Document and screenshot pointing entries

----------

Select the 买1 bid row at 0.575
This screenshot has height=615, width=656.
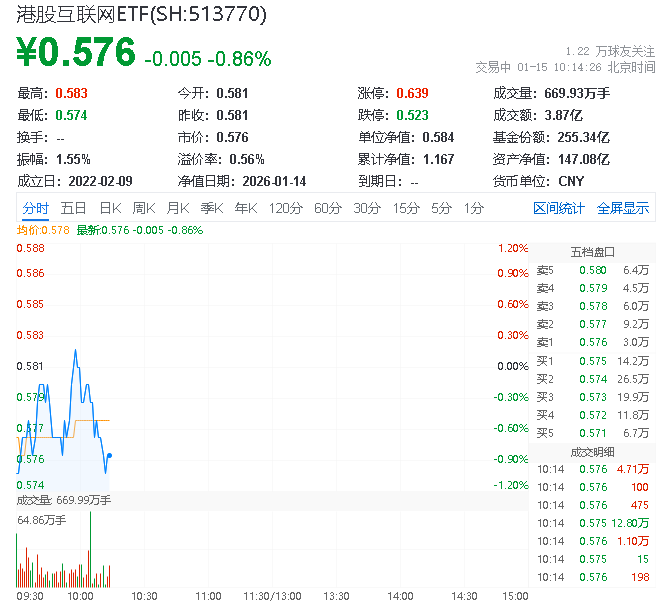coord(592,361)
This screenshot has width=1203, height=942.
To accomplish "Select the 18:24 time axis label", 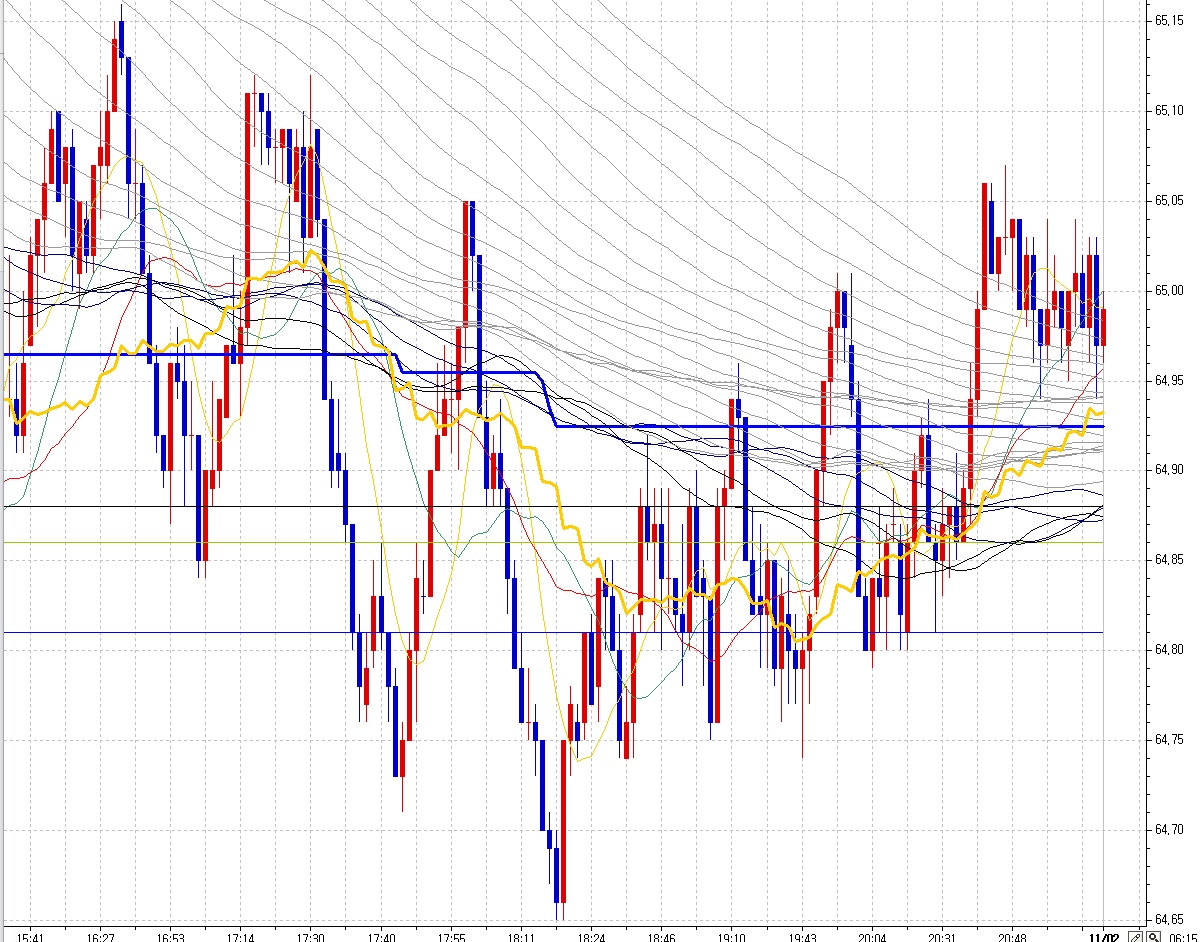I will [592, 937].
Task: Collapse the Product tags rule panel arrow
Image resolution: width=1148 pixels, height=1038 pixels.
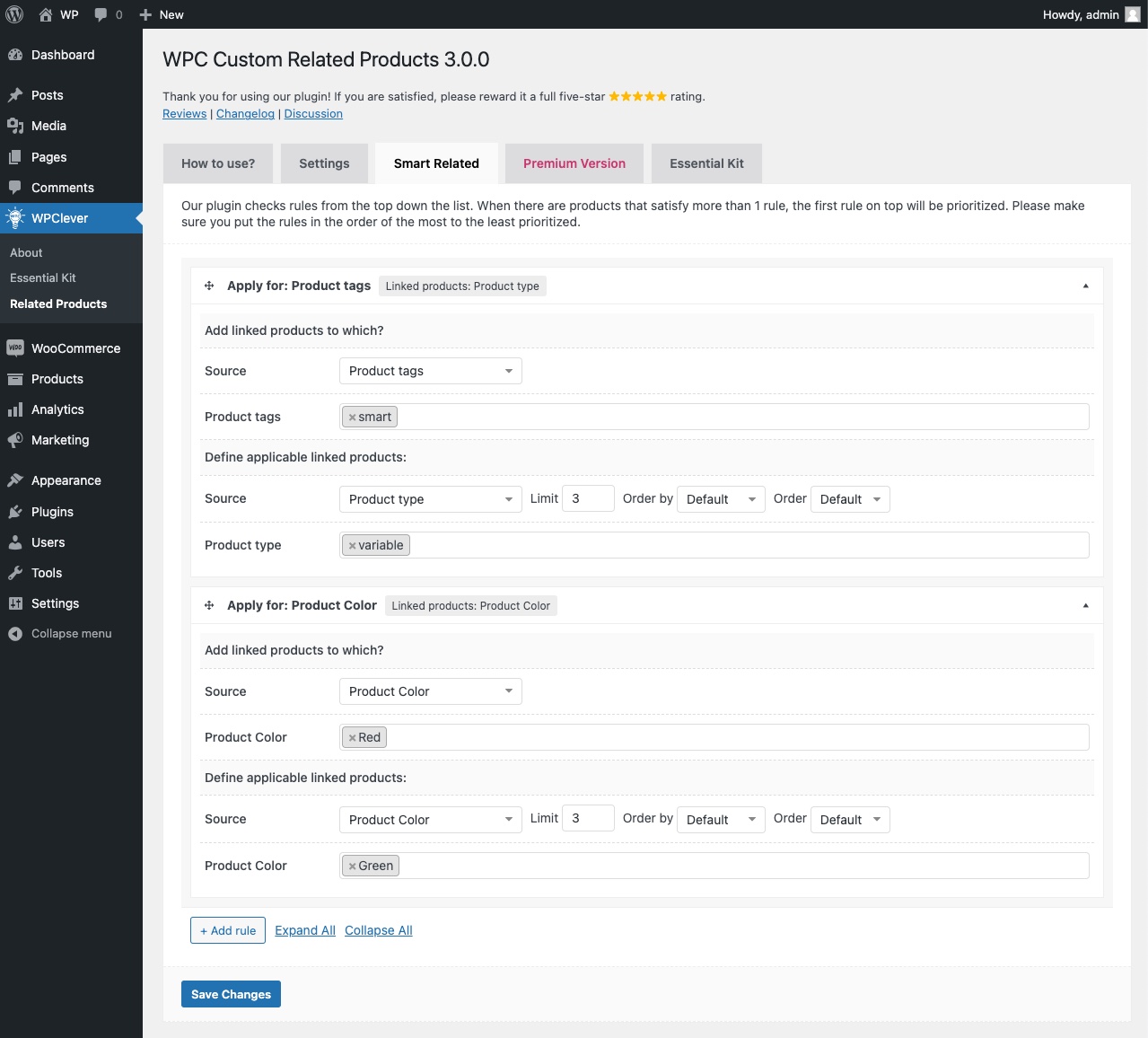Action: [x=1085, y=286]
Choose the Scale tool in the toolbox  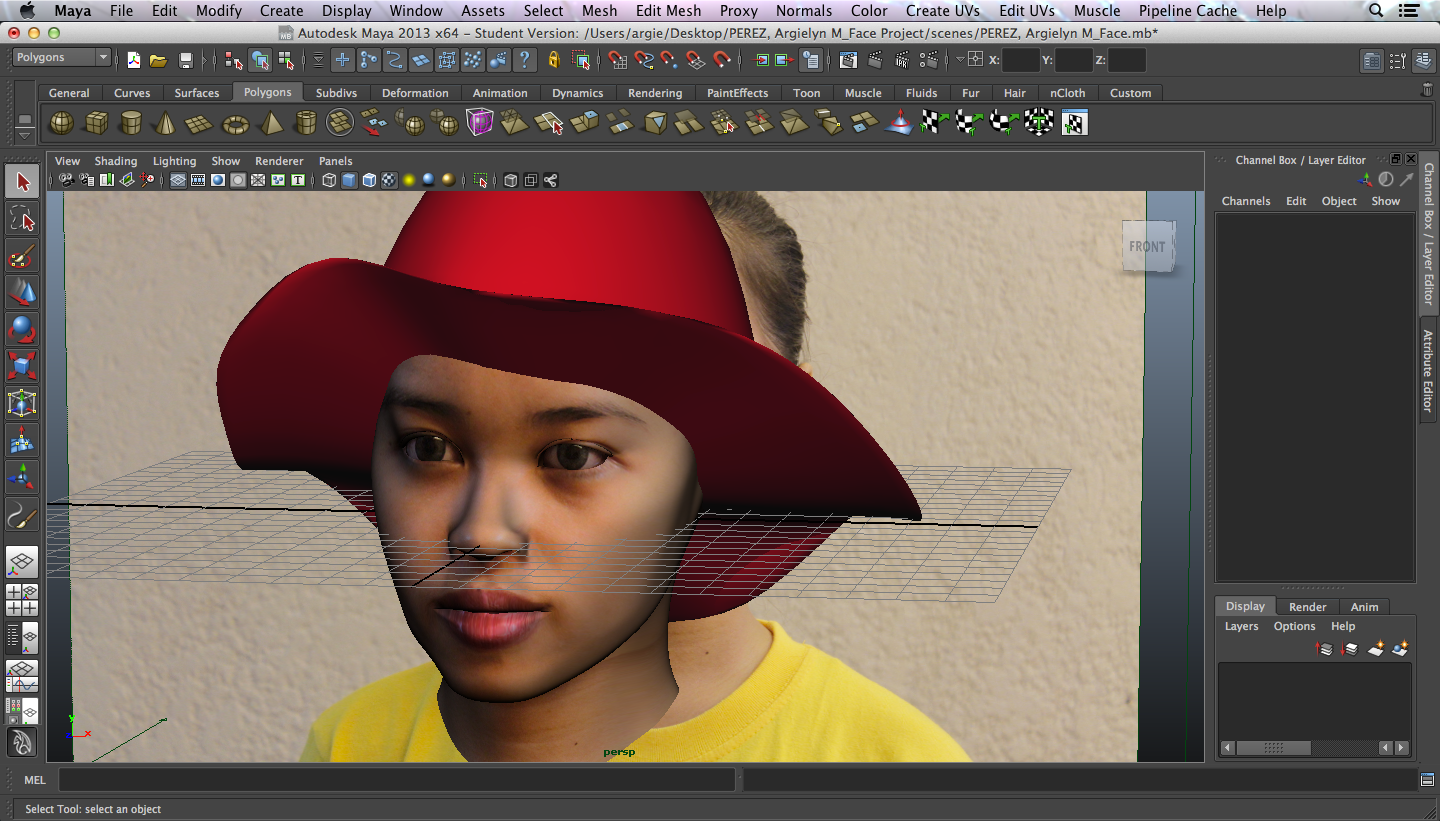tap(22, 366)
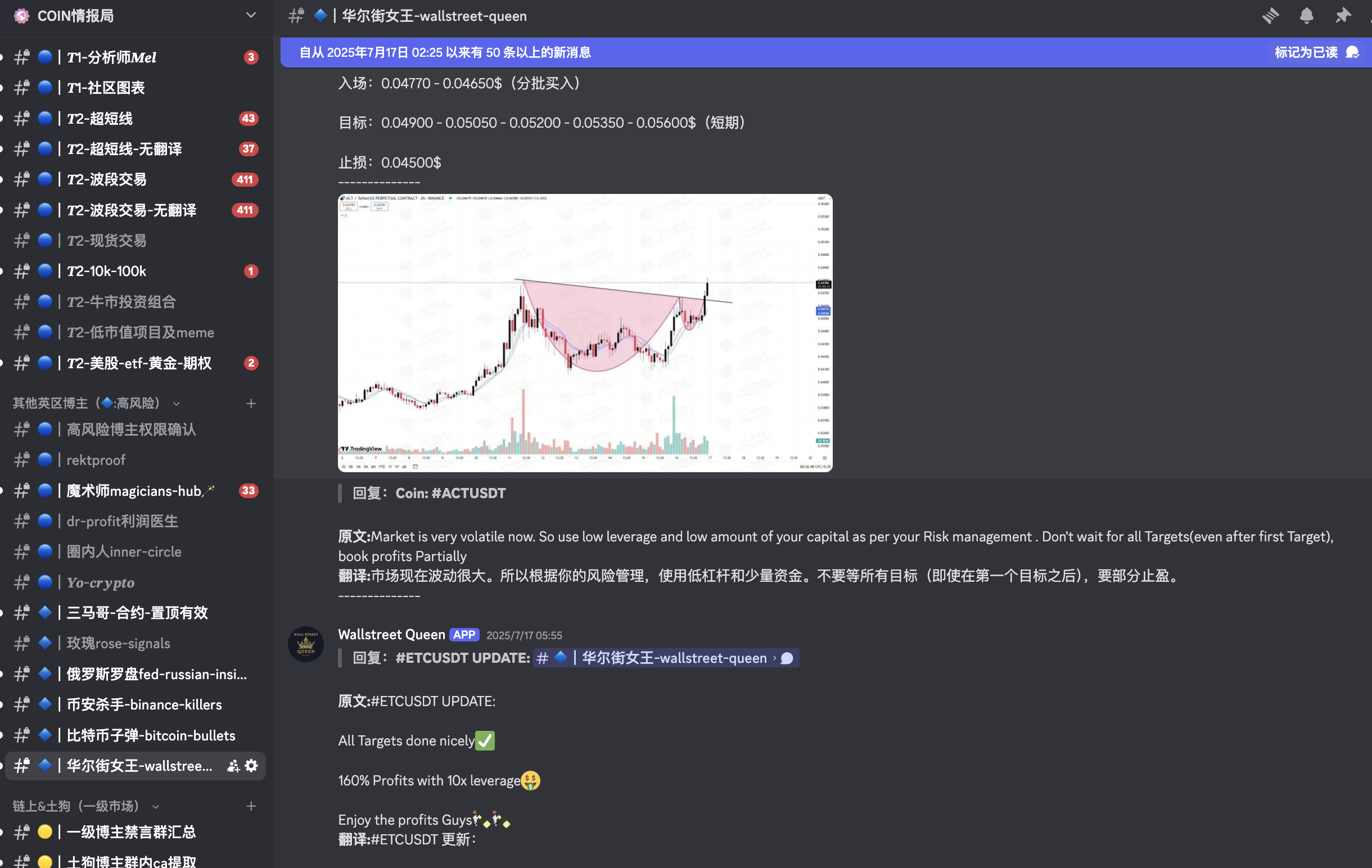Open the Threads icon in channel header
1372x868 pixels.
point(1270,15)
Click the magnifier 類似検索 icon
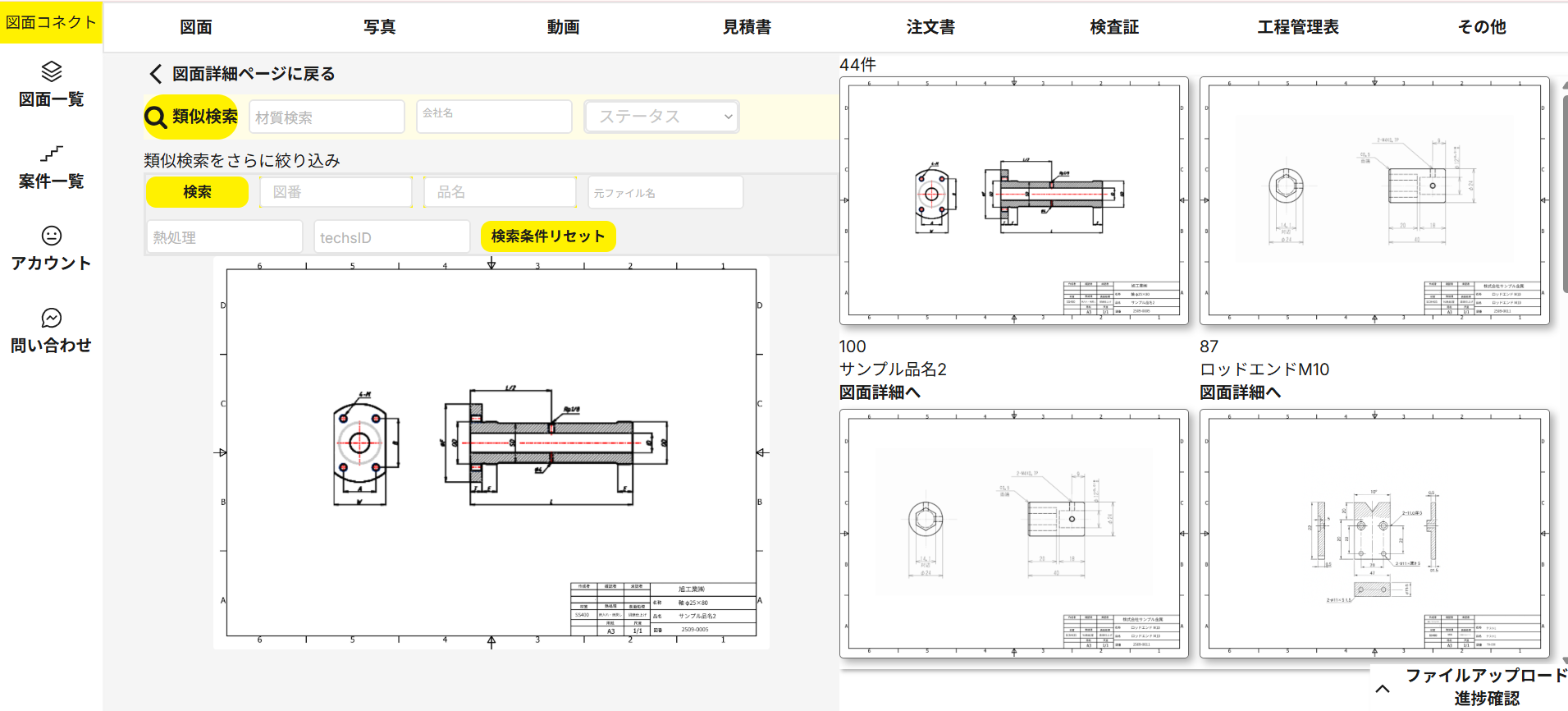Screen dimensions: 1568x711 coord(156,117)
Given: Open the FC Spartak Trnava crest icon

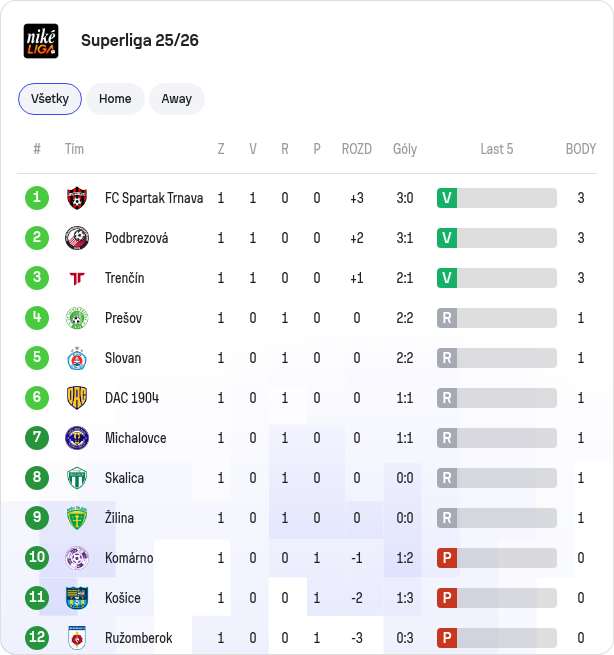Looking at the screenshot, I should pyautogui.click(x=77, y=198).
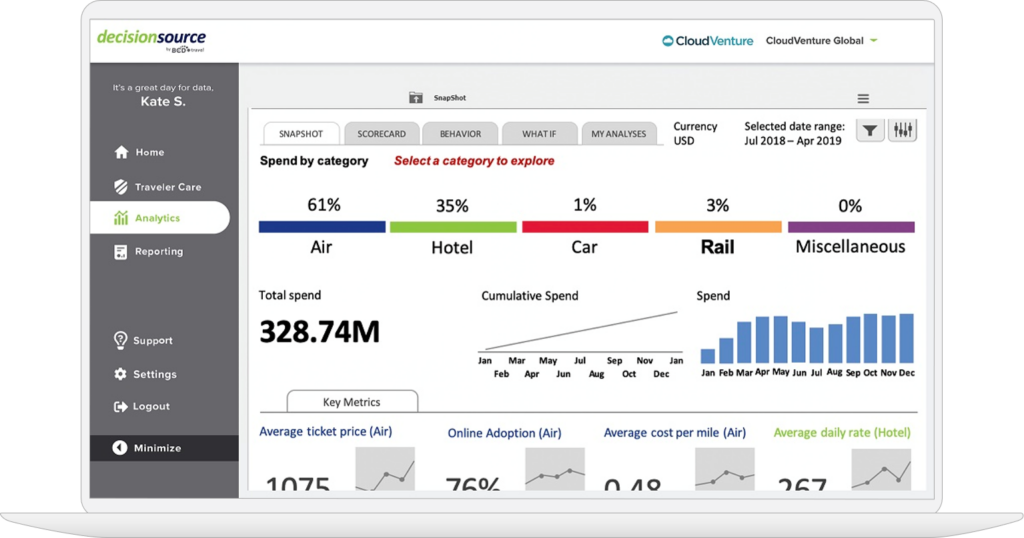This screenshot has height=538, width=1024.
Task: Click the SnapShot folder icon
Action: [x=416, y=98]
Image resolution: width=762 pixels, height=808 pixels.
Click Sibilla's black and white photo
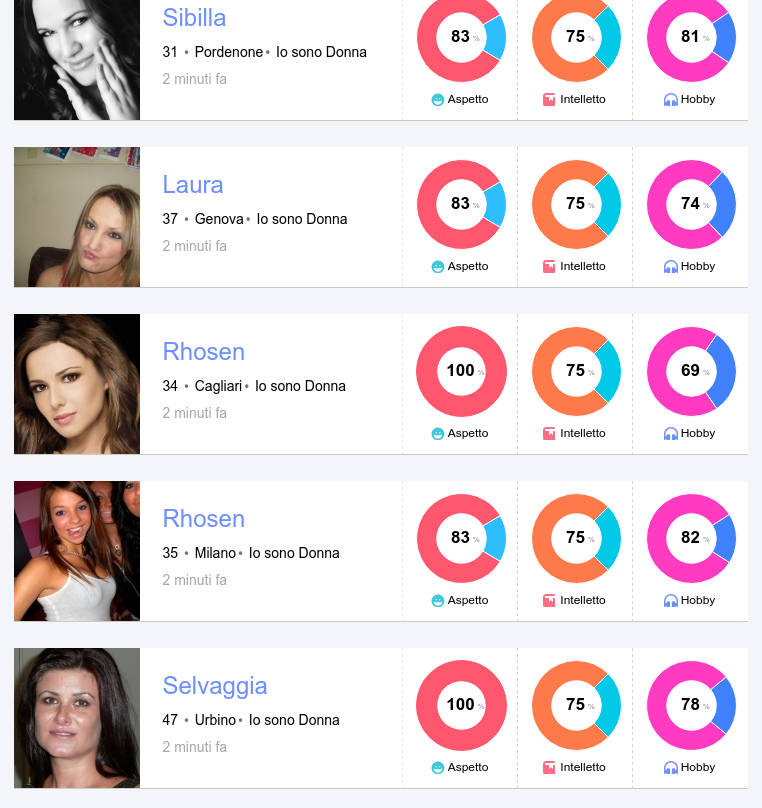[x=77, y=60]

----------

CHALLENGE:
Rename "crest" to "badge" in everything from the line that contains "Click the magnifier 類似検索 icon" down to the line that contains "Action: [x=416, y=98]", and give back only those lines with nothing else altered. Leave the pictures out of your answer.

EXERCISE RESPONSE:
Click the magnifier 類似検索 icon
Screen dimensions: 1568x711 coord(156,117)
Given: Open the FC Spartak Trnava badge icon

Looking at the screenshot, I should pyautogui.click(x=77, y=198).
This screenshot has height=538, width=1024.
Task: Click the SnapShot folder icon
Action: [x=416, y=98]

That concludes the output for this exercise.